The writer-director James Vanderbilt, whose script for David Fincher’s enigmatic serial-killer drama Zodiac similarly explored the real-life case of a professional being corroded by his pursuit of truth, has used The Nazi and the Psychiatrist as the basis of his new film, Nuremberg. Russell Crowe plays the preening, charismatic Göring, Rami Malek plays Kelley, and Michael Shannon is Robert Jackson, the American supreme court justice who was not only instrumental in mounting the trials but went head-to-head with Göring in court.
For Malek, it allowed him to re-examine ideas about evil that had been on his mind since playing Safin – the man who killed James Bond, no less – in No Time to Die. “When I was playing a Bond villain, I used to remind myself, ‘He’s an evil human being.’ Then I started to question those thoughts.” He wanted to believe in evil, he says, but his empathy kept getting in the way. “The banality of it all struck me as well as it did Douglas Kelley. It must have been quite jarring for him to know that this could happen at any time, under any political regime, and it wasn’t restricted to a group of men in that period. We see now, and will continue to see, that atrocity is able to rise furiously and vigorously in mere moments. Sometimes it is because we’re willing to turn a blind eye towards it.”

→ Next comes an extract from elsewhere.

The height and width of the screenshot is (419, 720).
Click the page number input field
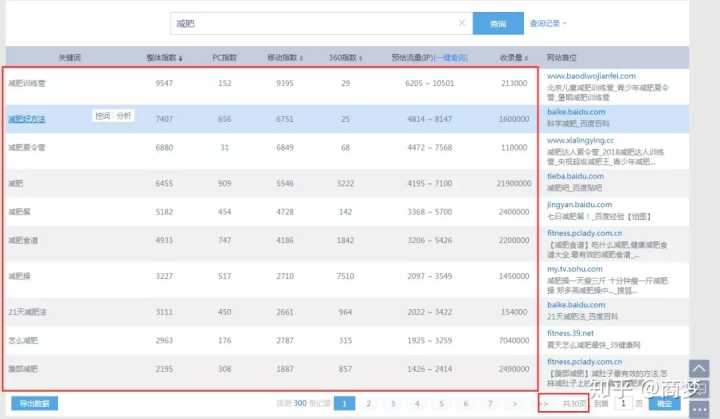[624, 404]
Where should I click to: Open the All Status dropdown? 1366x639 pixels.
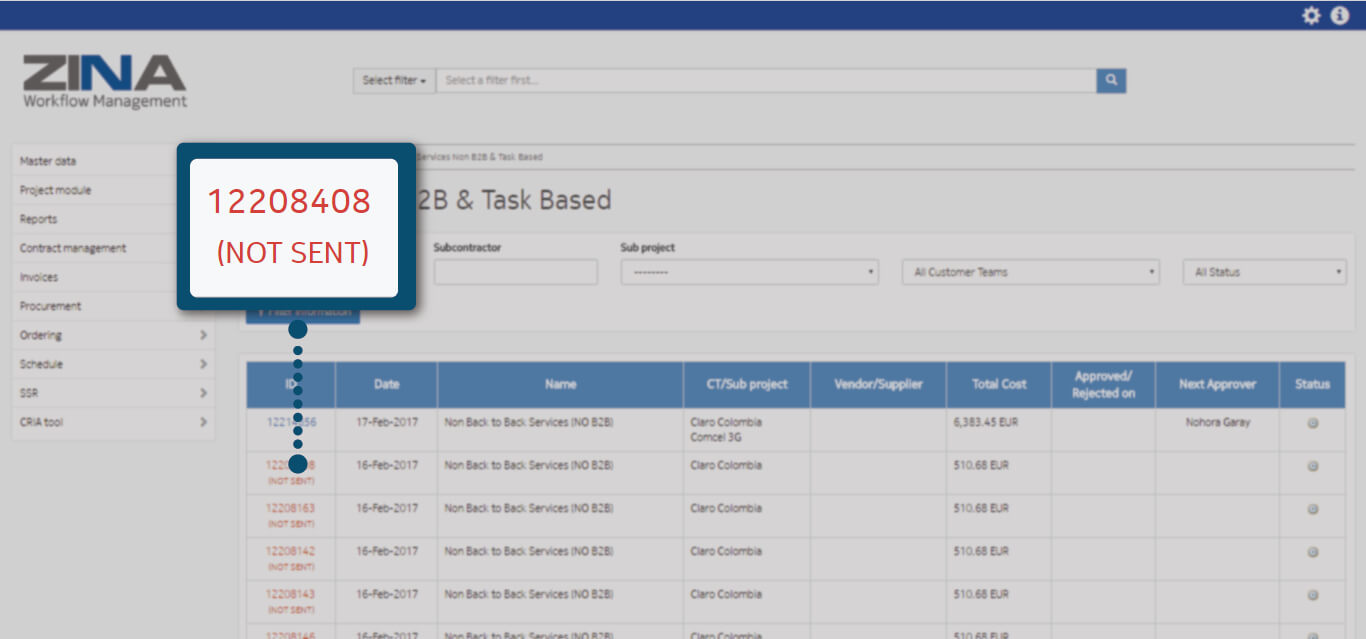coord(1265,272)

Vanderbilt recognised in this material a kind of real-life Silence of the Lambs quality, with Kelley drawn into a seductive dance with a psychopath. “One of the fascinating things about Göring was that he was funny, gregarious, charming,” says the film-maker. “He loved his wife and kids – which to me makes him even more terrifying. He wasn’t Darth Vader, you know? But he craved power and was comfortable with other people suffering so long as he could maintain that power.”
Shannon witnessed his co-star’s electrifying charisma in the role. “Russell really took the note about Göring being a charming man,” he says. “Some of the people playing the other members of the Nazi high command didn’t even have lines but he always made them feel like a group. They came in together singing songs, with Russell leading them.”
Crowe had been attached to the film since 2019, and Vanderbilt had already been working on it for five years by then. But before it began shooting, another Holocaust movie emerged that adopted a radical new approach to the subject: the horrors in Jonathan Glazer’s Oscar-winning The Zone of Interest, which is set largely in the house and garden adjacent to the Auschwitz concentration camp, are heard and hinted at but never shown.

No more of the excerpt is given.